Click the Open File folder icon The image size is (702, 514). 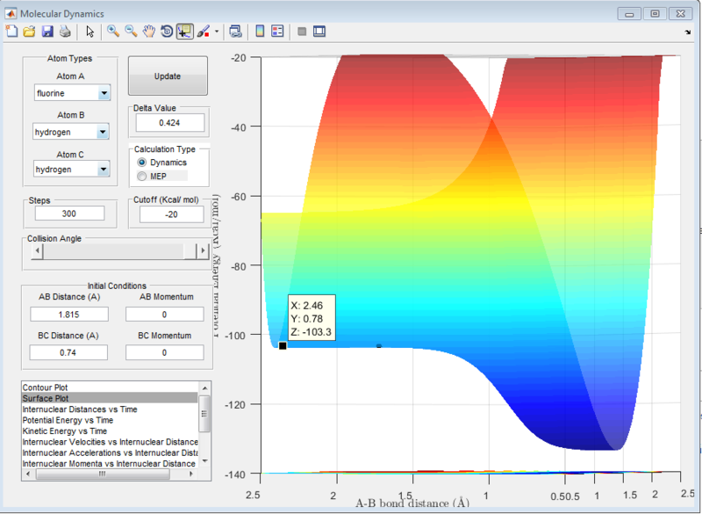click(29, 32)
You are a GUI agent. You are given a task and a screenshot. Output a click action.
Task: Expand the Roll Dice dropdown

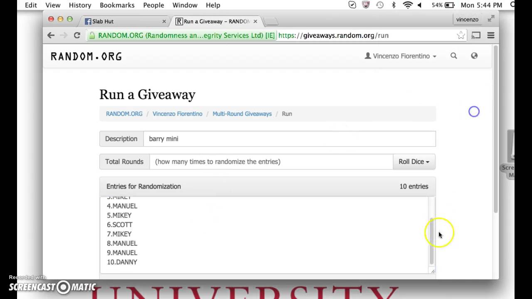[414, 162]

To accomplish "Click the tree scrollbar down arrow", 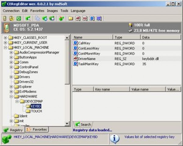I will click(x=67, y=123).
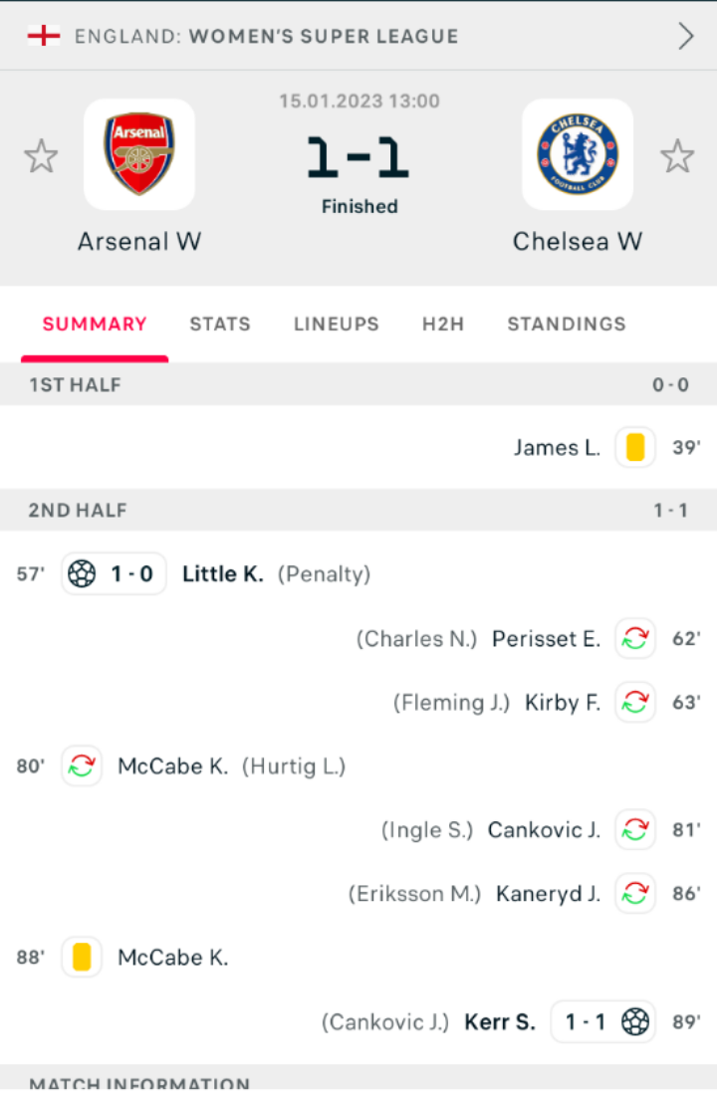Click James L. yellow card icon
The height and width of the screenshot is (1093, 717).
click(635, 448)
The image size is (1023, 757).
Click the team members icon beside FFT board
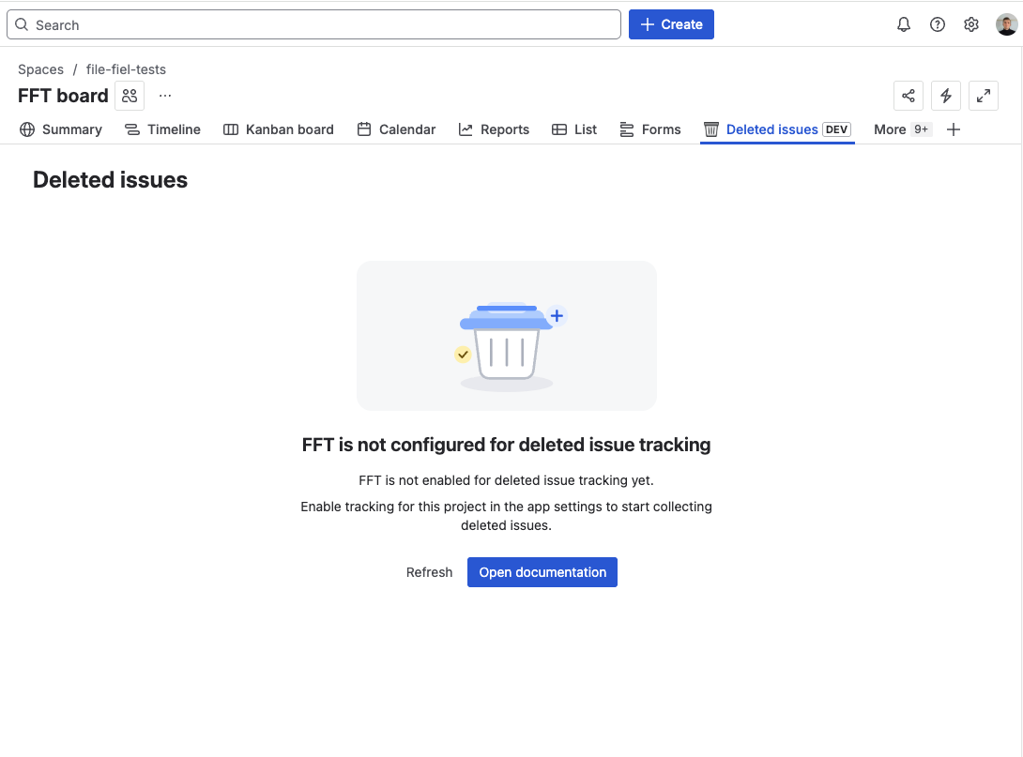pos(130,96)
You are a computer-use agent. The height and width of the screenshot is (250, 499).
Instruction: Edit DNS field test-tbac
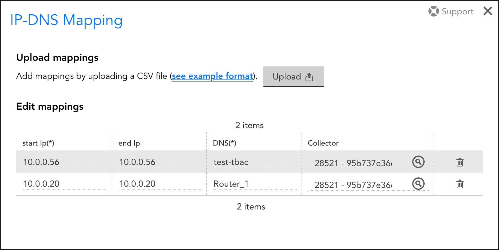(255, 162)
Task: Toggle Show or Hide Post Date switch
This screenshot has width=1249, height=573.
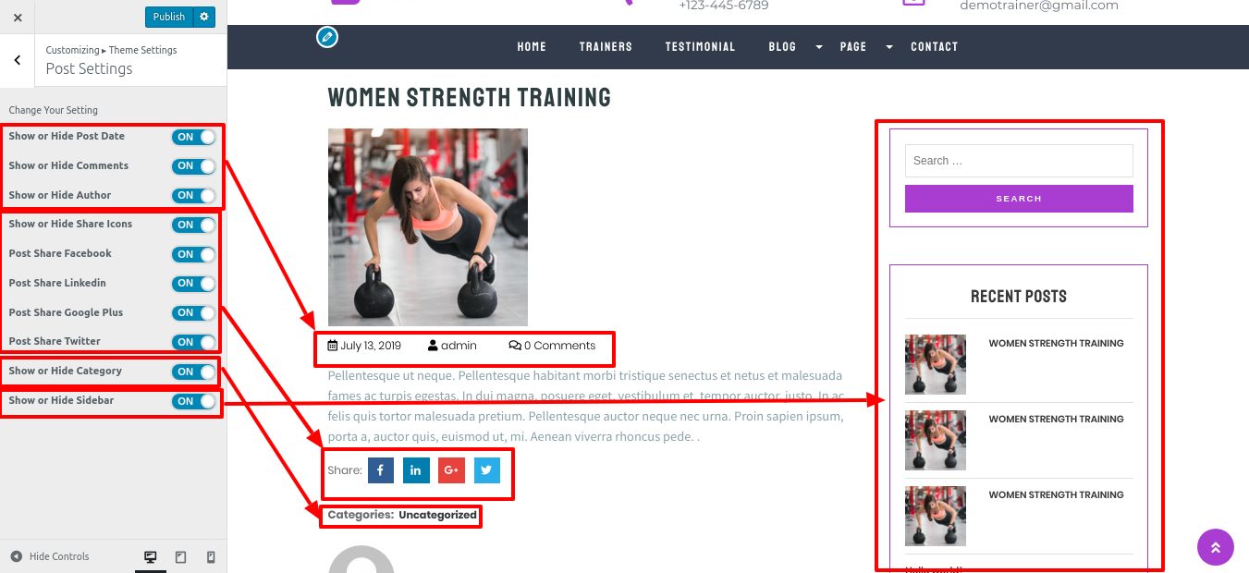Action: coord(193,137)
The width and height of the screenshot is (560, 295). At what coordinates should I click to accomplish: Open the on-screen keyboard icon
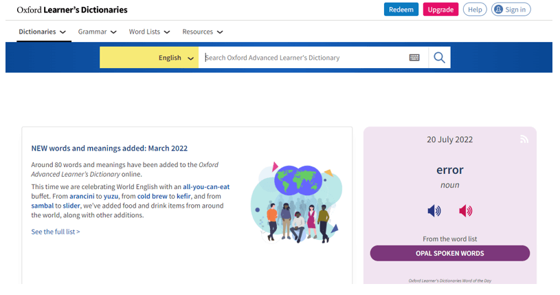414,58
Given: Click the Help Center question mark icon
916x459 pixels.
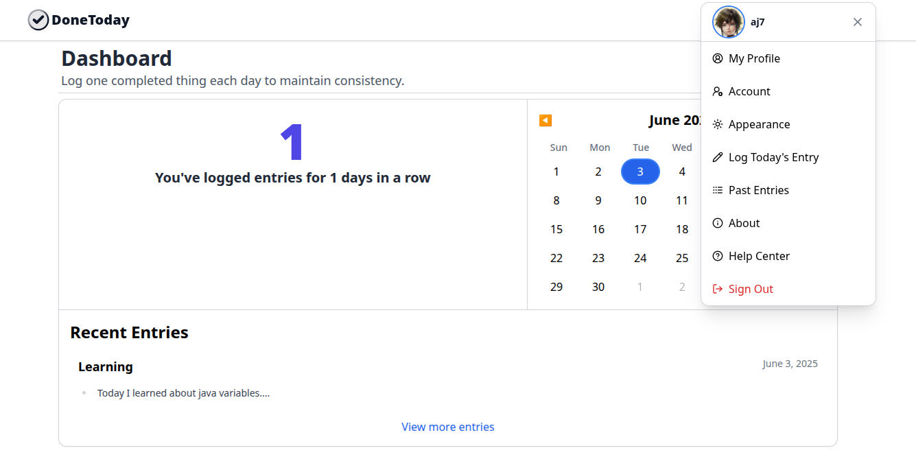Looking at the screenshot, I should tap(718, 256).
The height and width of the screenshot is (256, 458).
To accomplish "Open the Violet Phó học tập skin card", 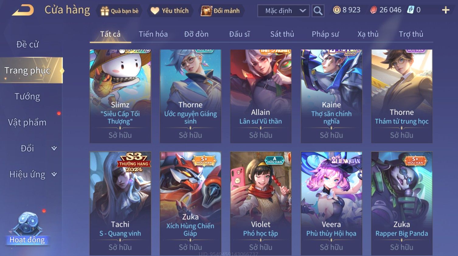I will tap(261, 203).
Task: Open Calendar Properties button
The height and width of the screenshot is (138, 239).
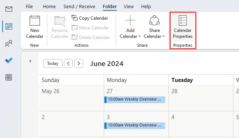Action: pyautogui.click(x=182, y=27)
==
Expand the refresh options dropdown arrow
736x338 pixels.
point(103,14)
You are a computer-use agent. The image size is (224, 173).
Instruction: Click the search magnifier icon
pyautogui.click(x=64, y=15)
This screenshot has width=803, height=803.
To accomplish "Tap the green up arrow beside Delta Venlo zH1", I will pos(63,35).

## REQUIREMENT:
Scan the records above, then copy out each line that mentions "agent".

## COMPLETED EXERCISE:
You are a GUI agent. You are given a task and a screenshot. Output a click action.
You are a computer-use agent. The height and width of the screenshot is (250, 499).
You are a computer-use agent. The image size is (224, 173).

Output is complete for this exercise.